# Data supplied start
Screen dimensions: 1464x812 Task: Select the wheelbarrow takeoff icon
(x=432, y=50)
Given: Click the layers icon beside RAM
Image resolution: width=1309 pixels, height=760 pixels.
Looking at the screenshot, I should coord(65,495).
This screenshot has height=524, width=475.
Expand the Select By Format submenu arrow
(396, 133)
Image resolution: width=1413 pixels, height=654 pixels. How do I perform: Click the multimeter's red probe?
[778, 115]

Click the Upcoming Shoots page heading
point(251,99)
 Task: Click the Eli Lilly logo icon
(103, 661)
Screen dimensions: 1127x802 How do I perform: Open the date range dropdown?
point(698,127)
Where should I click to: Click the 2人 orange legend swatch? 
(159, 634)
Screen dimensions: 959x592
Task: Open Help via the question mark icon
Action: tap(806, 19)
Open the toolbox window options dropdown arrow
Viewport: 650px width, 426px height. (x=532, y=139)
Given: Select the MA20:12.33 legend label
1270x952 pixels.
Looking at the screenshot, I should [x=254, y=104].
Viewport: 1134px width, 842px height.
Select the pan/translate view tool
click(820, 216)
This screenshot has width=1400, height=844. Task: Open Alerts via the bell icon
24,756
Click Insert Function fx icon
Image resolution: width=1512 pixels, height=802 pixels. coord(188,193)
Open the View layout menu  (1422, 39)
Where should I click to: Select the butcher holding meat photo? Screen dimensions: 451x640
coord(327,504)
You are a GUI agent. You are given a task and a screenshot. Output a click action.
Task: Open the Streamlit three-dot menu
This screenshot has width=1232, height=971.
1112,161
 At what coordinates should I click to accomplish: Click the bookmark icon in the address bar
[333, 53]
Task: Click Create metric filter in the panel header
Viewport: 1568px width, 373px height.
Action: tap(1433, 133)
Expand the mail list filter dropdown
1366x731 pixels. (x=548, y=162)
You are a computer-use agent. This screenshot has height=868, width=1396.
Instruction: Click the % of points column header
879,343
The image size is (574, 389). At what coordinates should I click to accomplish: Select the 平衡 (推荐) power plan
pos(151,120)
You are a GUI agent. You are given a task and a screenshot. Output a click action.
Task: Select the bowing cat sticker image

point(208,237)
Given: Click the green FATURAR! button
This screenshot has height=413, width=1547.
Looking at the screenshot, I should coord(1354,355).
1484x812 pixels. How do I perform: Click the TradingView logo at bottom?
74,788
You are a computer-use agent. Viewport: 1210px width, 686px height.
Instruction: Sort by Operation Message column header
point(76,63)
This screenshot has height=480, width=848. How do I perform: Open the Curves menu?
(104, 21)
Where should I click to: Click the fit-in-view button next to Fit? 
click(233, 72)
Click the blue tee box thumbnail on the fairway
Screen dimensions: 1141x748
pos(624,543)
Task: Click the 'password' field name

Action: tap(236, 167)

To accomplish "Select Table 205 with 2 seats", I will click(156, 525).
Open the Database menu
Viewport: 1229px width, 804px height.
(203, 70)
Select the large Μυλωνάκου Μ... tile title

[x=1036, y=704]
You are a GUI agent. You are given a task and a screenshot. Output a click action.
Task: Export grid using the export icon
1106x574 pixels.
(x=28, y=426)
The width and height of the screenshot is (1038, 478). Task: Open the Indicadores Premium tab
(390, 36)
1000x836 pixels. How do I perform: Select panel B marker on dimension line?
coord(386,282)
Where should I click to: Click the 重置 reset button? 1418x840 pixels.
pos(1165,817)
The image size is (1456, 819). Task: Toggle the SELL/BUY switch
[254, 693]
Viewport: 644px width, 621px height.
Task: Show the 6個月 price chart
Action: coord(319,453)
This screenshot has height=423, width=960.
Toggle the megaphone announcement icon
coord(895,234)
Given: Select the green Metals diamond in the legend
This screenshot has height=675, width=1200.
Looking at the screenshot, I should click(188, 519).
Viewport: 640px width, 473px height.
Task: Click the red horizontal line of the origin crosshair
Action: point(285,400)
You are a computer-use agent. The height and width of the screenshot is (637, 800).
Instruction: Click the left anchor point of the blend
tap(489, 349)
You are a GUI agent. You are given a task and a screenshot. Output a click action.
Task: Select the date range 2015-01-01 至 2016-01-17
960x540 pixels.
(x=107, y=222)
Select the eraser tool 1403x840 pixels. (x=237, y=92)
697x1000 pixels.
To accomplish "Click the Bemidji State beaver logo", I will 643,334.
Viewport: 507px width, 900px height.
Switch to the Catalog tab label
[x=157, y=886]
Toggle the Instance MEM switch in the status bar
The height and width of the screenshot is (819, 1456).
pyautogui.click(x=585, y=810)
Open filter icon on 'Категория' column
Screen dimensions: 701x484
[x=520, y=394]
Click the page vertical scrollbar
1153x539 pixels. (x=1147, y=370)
# Data supplied end
Short task |
Take the listing from the line with "697x1000 pixels." through the end of the listing and write those lines out again. Swap "vertical" for "horizontal" and leave everything else unchanged.

Written response |
697x1000 pixels.
To accomplish "Click the Bemidji State beaver logo", I will 643,334.
Viewport: 507px width, 900px height.
Switch to the Catalog tab label
[x=157, y=886]
Toggle the Instance MEM switch in the status bar
The height and width of the screenshot is (819, 1456).
pyautogui.click(x=585, y=810)
Open filter icon on 'Категория' column
Screen dimensions: 701x484
[x=520, y=394]
Click the page horizontal scrollbar
1153x539 pixels. (x=1147, y=370)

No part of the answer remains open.